Logo Questions Linux Laravel Mysql Ubuntu Git Menu
 

Which socket accept() errors are fatal?

I am writing a TCP server program in C++ using Boost.Asio, which uses POSIX sockets under the hood in Linux. I have everything working with a loop that continually accepts new connections and spawns server-side sessions with sockets that are initialized upon the successful completion of ip::tcp::acceptor::async_accept (which is a wrapper around the POSIX accept function for you C programmers out there).

Of course, the async_accept operation can emit an error code. Upon receiving such error codes, I log them, and continue the accept loop indefinitely until the program is terminated.

I would like to classify the errors in two categories:

  1. "Non-fatal" errors that are entirely due to the client (e.g. disconnecting, protocol violation). When these occur, the program should continue listening for new client connections. If the program doesn't continue in these cases, then one misbehaving client can effectively DoS the whole system.
  2. "Fatal" errors that are due to programming error or bad server configuration. When these occur, the program should break out of the listening loop and terminate.

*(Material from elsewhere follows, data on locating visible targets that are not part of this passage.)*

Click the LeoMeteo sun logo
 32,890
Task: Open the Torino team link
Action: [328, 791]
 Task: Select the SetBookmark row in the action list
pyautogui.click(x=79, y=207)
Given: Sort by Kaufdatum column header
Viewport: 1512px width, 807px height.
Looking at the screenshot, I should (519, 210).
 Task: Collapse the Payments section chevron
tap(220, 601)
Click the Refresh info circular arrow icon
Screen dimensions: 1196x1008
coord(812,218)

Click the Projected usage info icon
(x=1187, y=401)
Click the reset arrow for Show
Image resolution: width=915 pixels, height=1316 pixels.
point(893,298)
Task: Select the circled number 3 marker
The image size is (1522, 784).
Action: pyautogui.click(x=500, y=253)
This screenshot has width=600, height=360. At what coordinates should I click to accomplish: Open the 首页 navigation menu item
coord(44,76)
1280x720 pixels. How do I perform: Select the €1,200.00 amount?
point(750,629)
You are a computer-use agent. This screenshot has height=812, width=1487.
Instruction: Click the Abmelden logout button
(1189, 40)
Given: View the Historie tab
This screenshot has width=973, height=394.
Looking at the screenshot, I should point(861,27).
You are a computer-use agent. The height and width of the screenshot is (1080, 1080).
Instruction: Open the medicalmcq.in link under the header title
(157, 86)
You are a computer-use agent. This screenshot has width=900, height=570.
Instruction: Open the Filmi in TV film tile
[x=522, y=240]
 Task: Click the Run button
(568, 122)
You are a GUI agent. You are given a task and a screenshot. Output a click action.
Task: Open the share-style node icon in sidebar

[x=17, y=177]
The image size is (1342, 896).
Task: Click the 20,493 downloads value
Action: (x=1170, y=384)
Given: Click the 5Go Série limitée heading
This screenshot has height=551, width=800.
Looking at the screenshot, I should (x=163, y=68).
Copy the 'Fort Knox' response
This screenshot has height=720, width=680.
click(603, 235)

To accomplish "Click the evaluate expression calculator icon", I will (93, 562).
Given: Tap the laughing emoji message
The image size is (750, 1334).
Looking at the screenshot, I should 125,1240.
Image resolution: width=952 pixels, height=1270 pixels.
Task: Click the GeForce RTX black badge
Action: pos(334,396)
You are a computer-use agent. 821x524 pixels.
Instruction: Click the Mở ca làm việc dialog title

How can I tell if an error code belongs to either of my so-called "fatal" and "non-fatal" categories? Is there an open-source application/library out there that already figured this out, so that I can peruse it for inspiration? It doesn't need to use Boost.Asio; something that directly uses (or wraps) POSIX sockets would be useful as well.

What makes matters more complicated is that I'd like my program to be portable, but Linux would be my primary target.


ADDENDUM: This question also applies to C programs that use the POSIX API directly. Boost.Asio is a low-level wrapper around the POSIX API and passes most underlying POSIX error codes intact.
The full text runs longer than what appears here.